GAL: Does New York City feel like home to you?
T: Oh yeah. I used to live in St. Louis when I was very young, about nine years old, and I remember watching “Where in the World is Carmen Sandiego?” and telling myself that I would pick New York if I won that show. And then a year later, I moved to New York, and I was on “Where in the World is Carmen Sandiego?”. I was on that show.
T: Yeah, man, I was on that show. I was so excited. I didn't win because I didn't put the things in the right order, and the white boy who was my classmate got them in the right order and won.
GAL: No!! I wish you had won. Can we re-write history please? That was one of my favorite shows too. I watched it everyday.
T: I know! It’s pretty crazy. I have to write about it at some point. So, I always knew New York was my home. I always knew I was destined to be around this queer, colorful, eclectic city. I visited when I was at a young age, and I knew in my body that New York is where I would go. It’s where I would live. So New York has been my home before I even knew it was my home. I knew I would be here. I have property here. I'm gonna live here, I'm gonna be in New York and see the city through it's changes. And not leave, you know?

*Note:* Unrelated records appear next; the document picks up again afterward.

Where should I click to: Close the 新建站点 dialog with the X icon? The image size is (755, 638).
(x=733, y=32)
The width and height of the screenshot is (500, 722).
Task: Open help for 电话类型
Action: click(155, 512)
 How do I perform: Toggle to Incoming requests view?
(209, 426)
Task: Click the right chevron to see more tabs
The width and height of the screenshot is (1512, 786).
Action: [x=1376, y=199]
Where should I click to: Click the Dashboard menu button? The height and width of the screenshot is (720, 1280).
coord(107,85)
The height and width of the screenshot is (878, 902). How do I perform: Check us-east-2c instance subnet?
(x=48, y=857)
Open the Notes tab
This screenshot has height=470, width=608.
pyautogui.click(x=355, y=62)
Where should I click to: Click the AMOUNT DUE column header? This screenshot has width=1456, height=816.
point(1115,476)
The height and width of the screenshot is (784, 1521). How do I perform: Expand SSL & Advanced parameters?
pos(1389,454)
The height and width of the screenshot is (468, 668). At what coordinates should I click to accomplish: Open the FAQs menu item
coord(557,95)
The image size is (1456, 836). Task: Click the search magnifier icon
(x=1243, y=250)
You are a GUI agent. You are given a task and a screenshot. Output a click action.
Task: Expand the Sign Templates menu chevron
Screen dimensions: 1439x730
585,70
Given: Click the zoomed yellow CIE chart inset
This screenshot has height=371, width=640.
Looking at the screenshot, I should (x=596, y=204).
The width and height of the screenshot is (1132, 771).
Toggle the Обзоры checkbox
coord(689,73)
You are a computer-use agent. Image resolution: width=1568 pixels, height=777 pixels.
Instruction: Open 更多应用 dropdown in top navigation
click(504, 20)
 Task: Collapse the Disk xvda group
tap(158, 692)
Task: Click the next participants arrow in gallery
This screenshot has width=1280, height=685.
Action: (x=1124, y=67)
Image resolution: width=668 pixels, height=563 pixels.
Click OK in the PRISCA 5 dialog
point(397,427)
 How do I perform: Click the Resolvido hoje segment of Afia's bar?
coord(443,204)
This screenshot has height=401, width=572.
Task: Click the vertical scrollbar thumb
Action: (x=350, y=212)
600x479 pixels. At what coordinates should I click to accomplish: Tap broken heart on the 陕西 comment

GAL: It’s a remarkable place to live. For our very last question,
would you please recommend three books every GAL must read?
Her Body and Other Parties by Carmen Maria Machado
Electric prose, sensuality, queer, haunted.
Freshwater by Akwaeke Emezi
She has a dazzling voice. It’s otherworldly, ancient.
Exit West by Mohsin Hamid
It’s meditative, political and provocative with gorgeous prose.